Passage:
------------------------------------------------------------------------

The Investors agree to promptly amend their Schedule 13D filing to reflect, as
appropriate, the substance of this Agreement and that their intention no longer
involves a change in the board of directors or management of the Company except
as specified in this Agreement.

     3. CHALLENGES TO AGREEMENT; DISPARAGING REMARKS. Each party hereto shall
not, and shall use its best efforts to cause each of its affiliates, associates
and representatives not to, challenge the validity of any provisions of this
Agreement. In the event that any part of this Agreement or any transaction
contemplated hereby is temporarily, preliminarily or permanently enjoined or
restrained by a court of competent jurisdiction, the parties hereto shall use
their reasonable best efforts to cause any such injunction or restraining order
to be vacated or dissolved or otherwise declared or determined to be of no
further force or effect. During the term of this Agreement, each of the
Investors agrees not to make any public statement or comment or private
statement or comment which could reasonably be expected to become public which
could in any way be deemed to diminish the reputation of or otherwise disparage
the Company, the Bank or its management; PROVIDED, HOWEVER, this section shall
in no way (i) estop either party from making factual statements which are
reasonably necessary or appropriate in the ordinary course of its business or
(ii) limit the ability of any party to pursue any remedy under this Agreement or
otherwise.

     4. SPECIFIC PERFORMANCE. The Company and the Investors acknowledge and
agree that in the event of any breach of this Agreement, the non-breaching party
would be irreparably harmed and could not be made whole by monetary damages. It
is accordingly agreed that the Company and the Investors, in addition to any
other remedy to which they may be entitled at law or in equity, shall be
entitled to an injunction or injunctions to prevent breaches of this Agreement
and/or to compel specific performance of this Agreement in any action instituted
in any federal court of the United States having subject matter jurisdiction.

------------------------------------------------------------------------

Recorded information:
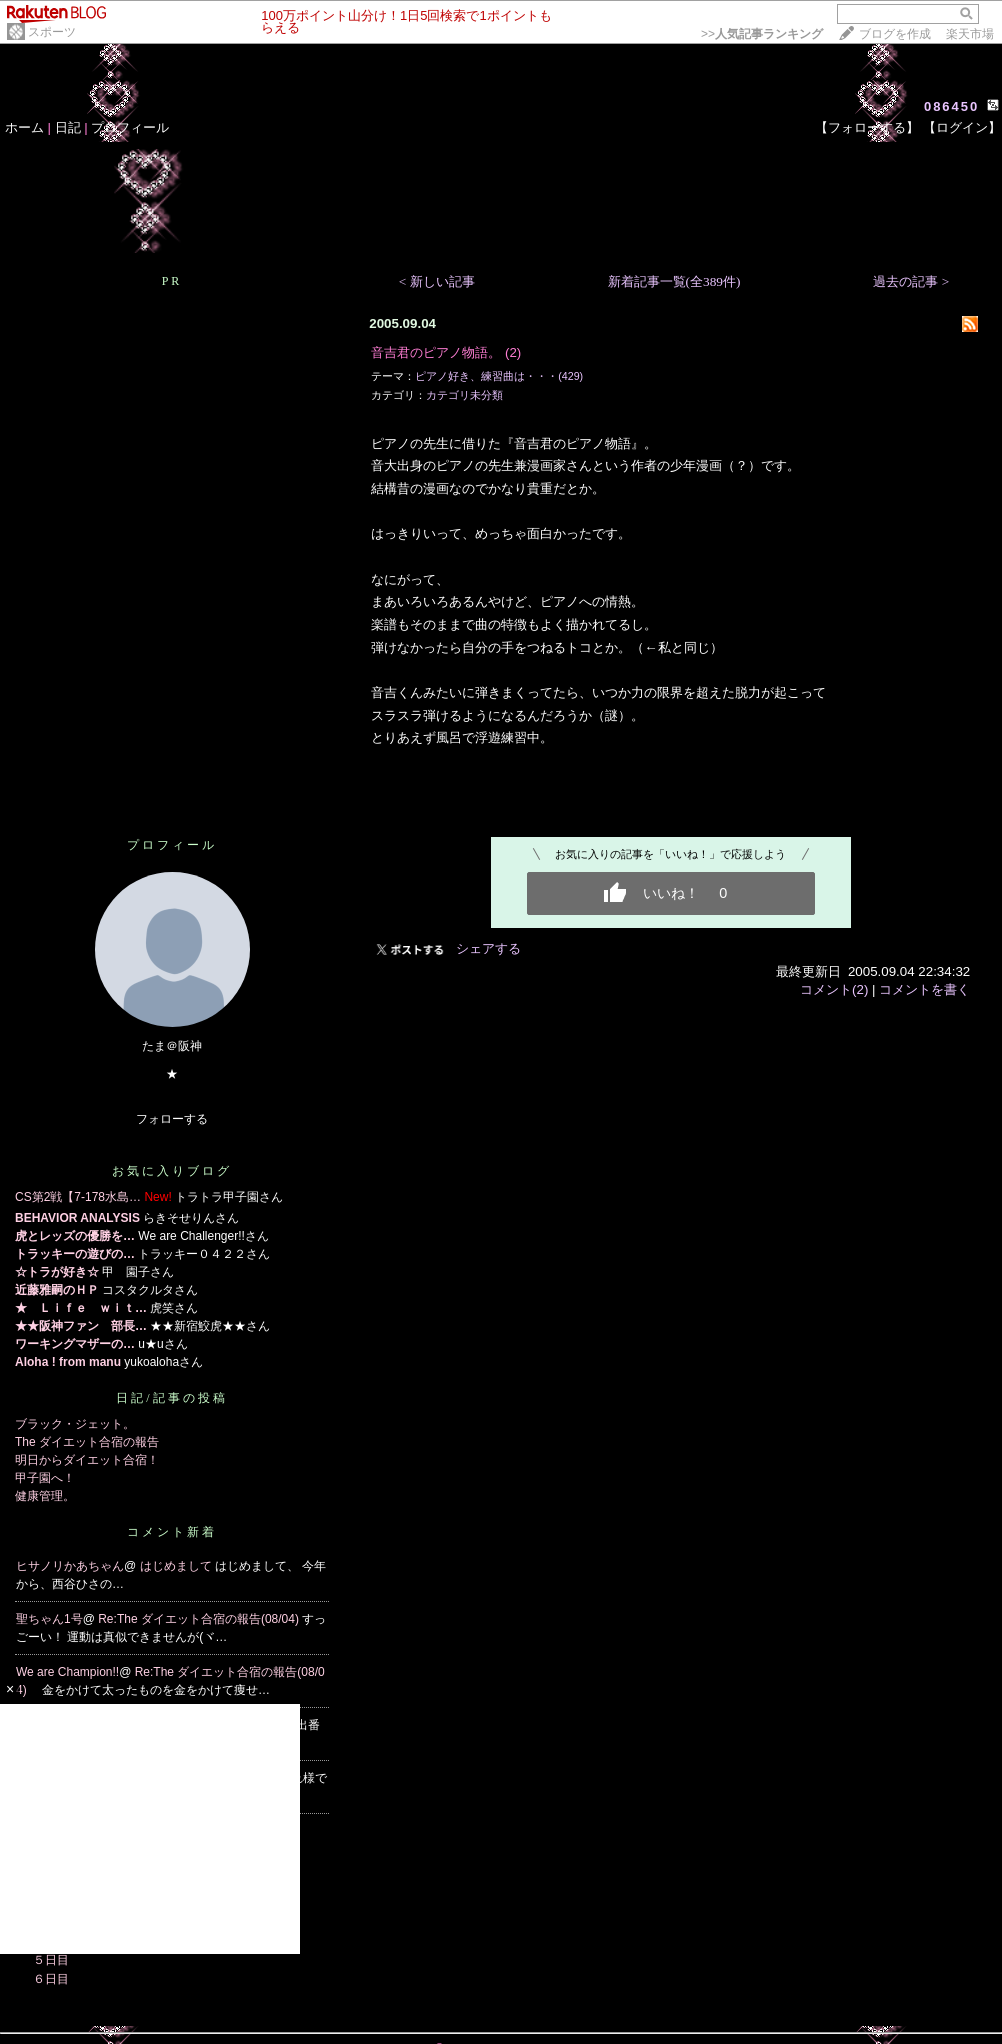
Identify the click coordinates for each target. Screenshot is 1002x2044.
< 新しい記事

------------------------------------------------------------------------

Task requirements:
Please answer these from the agreement text:
(a) Which filing must the Investors amend?
(b) Whose reputation do the Investors agree not to diminish or disparage?
(c) In which courts may an action for an injunction or specific performance be instituted?

Exercise answer:
(a) Their Schedule 13D filing.
(b) The Company, the Bank or its management.
(c) Any federal court of the United States having subject matter jurisdiction.